Work task: Your reply should consist solely of the number of lines in the data that contain "coordinates".

-- Exercise data follows --

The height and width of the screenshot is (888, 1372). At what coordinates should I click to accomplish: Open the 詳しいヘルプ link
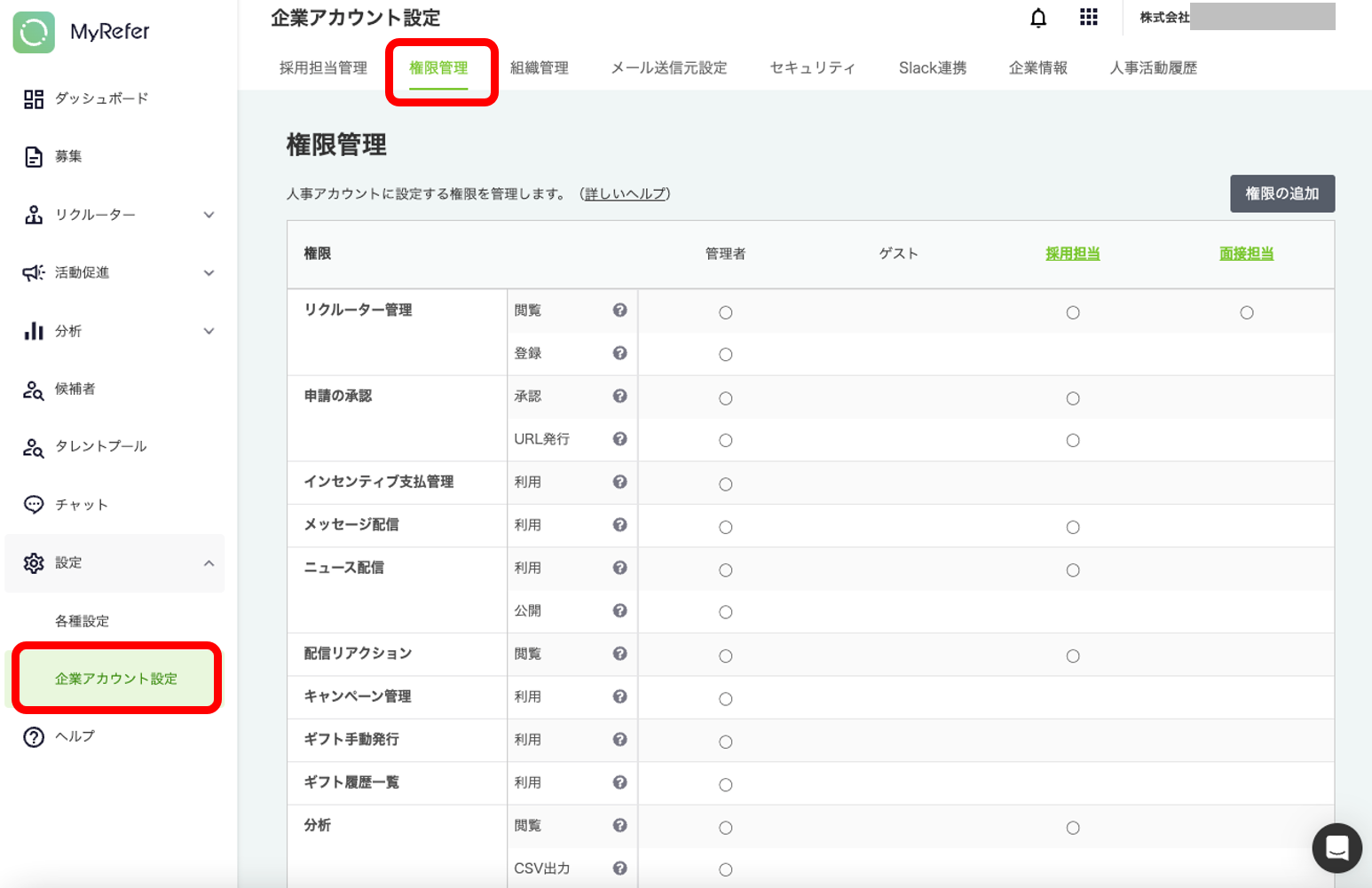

-- Exercise data concluded --
-- Exercise data follows --

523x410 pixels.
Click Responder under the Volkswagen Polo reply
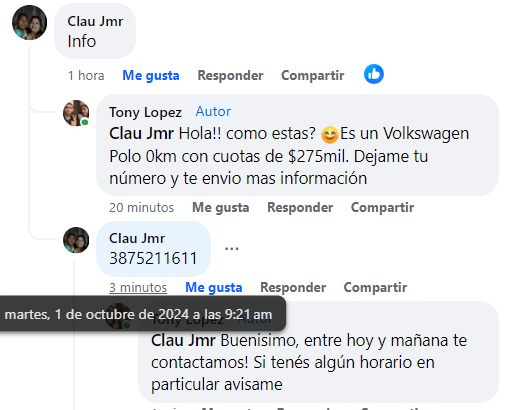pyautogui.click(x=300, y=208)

-- Exercise data concluded --
-- Exercise data follows --

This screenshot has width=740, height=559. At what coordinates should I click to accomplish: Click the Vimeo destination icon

-- Exercise data concluded --

Answer to this problem: 2